▸ DESCRIPTION OF THE TASK: Give back the line that contains "Screen dimensions: 1280x720" and every following line, exactly as they appear, through the end of the data.
☆ ☆ ☆ ☆ ☆ ☆ ☆
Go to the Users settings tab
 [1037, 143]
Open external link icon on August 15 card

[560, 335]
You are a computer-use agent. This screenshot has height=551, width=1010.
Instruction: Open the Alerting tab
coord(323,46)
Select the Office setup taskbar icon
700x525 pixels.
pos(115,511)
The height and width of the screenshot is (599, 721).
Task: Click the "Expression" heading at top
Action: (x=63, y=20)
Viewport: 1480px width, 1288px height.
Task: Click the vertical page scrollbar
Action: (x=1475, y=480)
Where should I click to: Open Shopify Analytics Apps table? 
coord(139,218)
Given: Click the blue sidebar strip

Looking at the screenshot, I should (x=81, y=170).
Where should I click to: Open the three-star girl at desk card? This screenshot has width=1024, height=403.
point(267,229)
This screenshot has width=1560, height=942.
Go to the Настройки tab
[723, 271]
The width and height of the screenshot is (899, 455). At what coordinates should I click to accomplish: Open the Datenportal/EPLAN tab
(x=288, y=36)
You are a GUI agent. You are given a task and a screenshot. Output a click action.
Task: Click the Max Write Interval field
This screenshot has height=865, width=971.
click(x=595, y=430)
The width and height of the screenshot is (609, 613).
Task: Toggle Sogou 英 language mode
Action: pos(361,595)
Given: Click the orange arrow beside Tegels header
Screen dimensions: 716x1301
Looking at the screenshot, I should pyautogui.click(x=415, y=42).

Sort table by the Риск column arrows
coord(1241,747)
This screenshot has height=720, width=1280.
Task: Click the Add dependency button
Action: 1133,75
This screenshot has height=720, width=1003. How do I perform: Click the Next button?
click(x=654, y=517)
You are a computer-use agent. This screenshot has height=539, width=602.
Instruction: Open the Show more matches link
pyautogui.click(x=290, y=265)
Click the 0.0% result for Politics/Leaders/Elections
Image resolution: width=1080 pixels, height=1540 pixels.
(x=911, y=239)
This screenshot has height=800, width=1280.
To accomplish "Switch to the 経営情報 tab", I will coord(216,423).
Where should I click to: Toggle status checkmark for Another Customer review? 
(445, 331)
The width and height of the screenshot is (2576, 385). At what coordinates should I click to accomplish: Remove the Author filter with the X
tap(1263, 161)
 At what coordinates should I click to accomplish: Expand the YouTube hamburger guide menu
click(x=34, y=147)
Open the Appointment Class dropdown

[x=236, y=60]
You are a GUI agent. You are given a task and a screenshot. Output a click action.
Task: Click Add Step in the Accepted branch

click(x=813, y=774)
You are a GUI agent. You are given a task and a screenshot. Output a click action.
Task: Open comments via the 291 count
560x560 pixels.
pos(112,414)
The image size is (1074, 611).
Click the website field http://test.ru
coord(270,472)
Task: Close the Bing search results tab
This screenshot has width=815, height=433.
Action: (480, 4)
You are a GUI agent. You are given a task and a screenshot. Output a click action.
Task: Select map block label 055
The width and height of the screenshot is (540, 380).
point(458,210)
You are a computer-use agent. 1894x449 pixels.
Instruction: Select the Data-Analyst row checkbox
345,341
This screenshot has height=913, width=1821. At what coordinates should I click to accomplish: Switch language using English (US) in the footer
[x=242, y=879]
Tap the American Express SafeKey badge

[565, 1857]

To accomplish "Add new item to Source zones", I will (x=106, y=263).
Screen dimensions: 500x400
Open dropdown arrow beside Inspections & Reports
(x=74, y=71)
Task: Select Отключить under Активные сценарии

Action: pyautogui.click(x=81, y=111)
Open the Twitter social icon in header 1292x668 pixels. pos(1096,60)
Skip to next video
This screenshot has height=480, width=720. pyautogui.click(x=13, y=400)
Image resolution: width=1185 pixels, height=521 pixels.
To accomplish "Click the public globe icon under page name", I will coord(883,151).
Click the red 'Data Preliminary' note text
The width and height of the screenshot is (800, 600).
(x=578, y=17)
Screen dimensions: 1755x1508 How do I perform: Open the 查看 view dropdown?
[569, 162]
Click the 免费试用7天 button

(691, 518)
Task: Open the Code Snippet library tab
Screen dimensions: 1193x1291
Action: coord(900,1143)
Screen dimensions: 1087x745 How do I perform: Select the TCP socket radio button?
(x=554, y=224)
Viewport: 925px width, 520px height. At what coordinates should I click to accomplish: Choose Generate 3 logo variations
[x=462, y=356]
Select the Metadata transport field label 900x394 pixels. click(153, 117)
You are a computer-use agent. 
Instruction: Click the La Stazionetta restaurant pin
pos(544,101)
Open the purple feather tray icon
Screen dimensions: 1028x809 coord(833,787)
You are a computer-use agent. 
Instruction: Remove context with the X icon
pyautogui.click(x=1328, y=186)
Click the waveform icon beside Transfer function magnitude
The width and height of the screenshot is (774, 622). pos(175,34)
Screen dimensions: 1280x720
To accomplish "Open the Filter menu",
☆ ☆ ☆ ☆ ☆ ☆ ☆
▸ TASK ANSWER:
Screen dimensions: 1280x720
To accomplish "Open the Filter menu",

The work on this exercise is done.